Your task: Return the lines below verbatim, starting at the one containing "The width and height of the screenshot is (1350, 759)." and ending at the one containing "Action: 374,95".

Dataset:
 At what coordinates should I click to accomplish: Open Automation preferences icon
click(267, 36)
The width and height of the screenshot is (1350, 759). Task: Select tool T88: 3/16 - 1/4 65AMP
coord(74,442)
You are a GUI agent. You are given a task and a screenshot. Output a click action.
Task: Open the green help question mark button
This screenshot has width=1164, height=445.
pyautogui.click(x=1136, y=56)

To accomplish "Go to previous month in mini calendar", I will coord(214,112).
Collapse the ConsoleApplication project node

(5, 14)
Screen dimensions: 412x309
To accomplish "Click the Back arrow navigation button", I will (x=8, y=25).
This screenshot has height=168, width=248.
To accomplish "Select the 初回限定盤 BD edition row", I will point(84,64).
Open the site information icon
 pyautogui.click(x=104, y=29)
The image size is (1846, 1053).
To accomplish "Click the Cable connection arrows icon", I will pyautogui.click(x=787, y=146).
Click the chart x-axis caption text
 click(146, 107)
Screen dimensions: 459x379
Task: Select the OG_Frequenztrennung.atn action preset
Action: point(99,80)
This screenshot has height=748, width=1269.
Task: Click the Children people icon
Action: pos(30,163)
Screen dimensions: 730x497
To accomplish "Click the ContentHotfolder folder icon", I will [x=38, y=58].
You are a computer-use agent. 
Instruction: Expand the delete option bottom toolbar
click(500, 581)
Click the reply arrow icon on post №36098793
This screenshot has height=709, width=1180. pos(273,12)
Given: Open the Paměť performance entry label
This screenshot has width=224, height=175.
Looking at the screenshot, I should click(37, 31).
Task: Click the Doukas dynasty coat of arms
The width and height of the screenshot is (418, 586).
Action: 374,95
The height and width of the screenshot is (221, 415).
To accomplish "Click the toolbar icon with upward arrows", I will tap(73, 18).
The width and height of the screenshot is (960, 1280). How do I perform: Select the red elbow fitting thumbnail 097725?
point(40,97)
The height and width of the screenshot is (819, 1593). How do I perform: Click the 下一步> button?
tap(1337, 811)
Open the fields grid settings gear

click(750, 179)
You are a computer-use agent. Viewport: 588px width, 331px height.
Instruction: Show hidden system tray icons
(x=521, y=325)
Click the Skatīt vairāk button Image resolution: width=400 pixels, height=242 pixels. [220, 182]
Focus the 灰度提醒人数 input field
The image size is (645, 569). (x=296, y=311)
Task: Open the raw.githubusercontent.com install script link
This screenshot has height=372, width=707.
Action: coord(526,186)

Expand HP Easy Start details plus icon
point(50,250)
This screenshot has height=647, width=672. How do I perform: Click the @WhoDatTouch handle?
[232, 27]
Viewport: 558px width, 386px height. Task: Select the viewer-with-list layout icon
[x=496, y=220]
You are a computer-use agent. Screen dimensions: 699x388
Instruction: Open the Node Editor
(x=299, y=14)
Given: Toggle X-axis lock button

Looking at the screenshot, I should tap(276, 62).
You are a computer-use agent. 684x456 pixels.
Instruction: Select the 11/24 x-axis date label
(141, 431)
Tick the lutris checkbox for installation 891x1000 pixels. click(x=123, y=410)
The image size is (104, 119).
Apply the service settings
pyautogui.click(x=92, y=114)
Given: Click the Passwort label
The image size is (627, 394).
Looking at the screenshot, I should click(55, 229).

Solved problem:
The width and height of the screenshot is (1350, 759). Task: Select tool T88: 3/16 - 1/4 65AMP
coord(74,442)
You are a GUI agent. You are given a task and a screenshot. Output a click action.
Task: Open the green help question mark button
This screenshot has width=1164, height=445.
pyautogui.click(x=1136, y=56)

To accomplish "Go to previous month in mini calendar", I will coord(214,112).
Collapse the ConsoleApplication project node

(5, 14)
Screen dimensions: 412x309
To accomplish "Click the Back arrow navigation button", I will (x=8, y=25).
This screenshot has height=168, width=248.
To accomplish "Select the 初回限定盤 BD edition row", I will point(84,64).
Open the site information icon
 pyautogui.click(x=104, y=29)
The image size is (1846, 1053).
To accomplish "Click the Cable connection arrows icon", I will pyautogui.click(x=787, y=146).
Click the chart x-axis caption text
 click(146, 107)
Screen dimensions: 459x379
Task: Select the OG_Frequenztrennung.atn action preset
Action: point(99,80)
This screenshot has height=748, width=1269.
Task: Click the Children people icon
Action: pos(30,163)
Screen dimensions: 730x497
To accomplish "Click the ContentHotfolder folder icon", I will [x=38, y=58].
You are a computer-use agent. 
Instruction: Expand the delete option bottom toolbar
click(500, 581)
Click the reply arrow icon on post №36098793
This screenshot has height=709, width=1180. pos(273,12)
Given: Open the Paměť performance entry label
This screenshot has width=224, height=175.
Looking at the screenshot, I should click(37, 31).
Task: Click the Doukas dynasty coat of arms
The width and height of the screenshot is (418, 586).
Action: 374,95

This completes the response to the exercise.